Terpidana Bali Rich Ajukan PK, Korban Minta Perlindungan Hukum
DENPASAR, NusaBali.com - Babak baru kasus pemalsuan akta jual beli Villa Bali Rich, enam terpidana mengajukan permohonan peninjauan kembali (PK) setelah sebelumnya telah divonis bersalah dan dihukum penjara di tingkat kasasi MA.
Sebelumnya, di tingkat banding, para terdakwa ini divonis bebas. Namun, MA dalam sidang kasasi memutuskan I Putu Adi Mahendra Putra dengan hukuman dua tahun penjara. Sementara, Asral, Suryady, dan I Hendro Nugroho Prawiro Hartono dihukum empat tahun enam bulan. Sedangkan Hartono dan Tri Endang dihukum empat tahun penjara.
Mereka berenam dinyatakan bersalah karena telah melakukan perbuatan melawan hukum yaitu memalsukan akta jual beli Villa Bali Rich di Kecamatan Ubud, Kabupaten Gianyar.
Keenam terdakwa ini pun telah dieksekusi ke Rutan Gianyar. Kuasa hukum para terdakwa, M Faisal, Kamis (10/6/2021). membenarkan telah mengajukan PK dengan novum yaitu bukti otentifikasi tanda tangan yang dikeluarkan grafologi yang menyatakan tanda tangan itu identik.
Pihaknya menilai hasil pemeriksaan tanda tangan oleh forensik kepolisian yang menyatakan tanda tangan tersebut palsu tidak sesuai protap. Di mana, pembanding tanda tangan itu harusnya sebanyak sembilan tanda tangan di tahun yang sama.
Novum lain yang diajukan adalah putusan perdata dari PN Denpasar yang mengatakan akta tersebut sah dan mengikat. Selain itu, dari 28 akta yang ditandatangani hanya tiga akta yang dinyatakan palsu.
Padahal, penandatanganan dilakukan pada konteks yang sama. Faisal mengatakan, PK yang diajukan keenam terdakwa itu kini sedang dalam proses pemeriksaan di MA.
Terkait pengajuan PK ini, pelapor, Hartati, membuat surat terbuka kepada Ketua Mahkamah Agung (MA), HM Syarifuddin, untuk meminta perlindungan hukum. Ia menyangsikan novum berupa dokumen uji otentifikasi tanda tangan (swasta) No GRAF2005-803 tanggal 8 Mei 2020.
“Dengan segala kerendahan hati, saya sangat memohon kepada Yang Mulia Ketua MA Bapak Dr HM Syarifuddin SH MH agar permohonan perlindungan hukum atas enam putusan kasasi pidana yang sudah berkekuatan hukum tetap (inkracht), tetap berdiri tegak,” kata Haryati.
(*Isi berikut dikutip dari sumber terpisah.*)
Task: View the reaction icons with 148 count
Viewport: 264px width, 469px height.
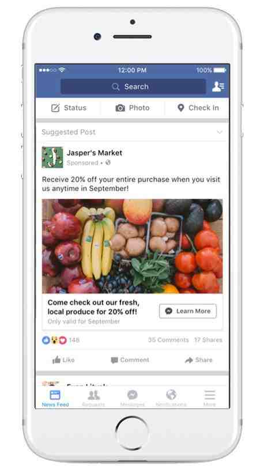Action: pyautogui.click(x=61, y=340)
Dia menegaskan, surat asli yaitu surat jual beli saham antara Hartati-Suryady (21 Desember 2015 dan surat jual beli saham antara Hartati-Tri Endang Astuti tanggal (21 Desember 2015), dan Berita Acara RUPS PT Bali Rich Mandiri tanggal (21 Desember 2015).
Surat itu pun telah disita penyidik Mabes Polri sejak 6 Februari 2017. Bahkan putusan MA Nomor 534 K/Pid/2020 tanggal 30 Juni 2020 atas nama terdakwa notaris Hartono yang pada amarnya menetapkan barang bukti nomor 1-7 tetap terlampir dalam berkas perkara.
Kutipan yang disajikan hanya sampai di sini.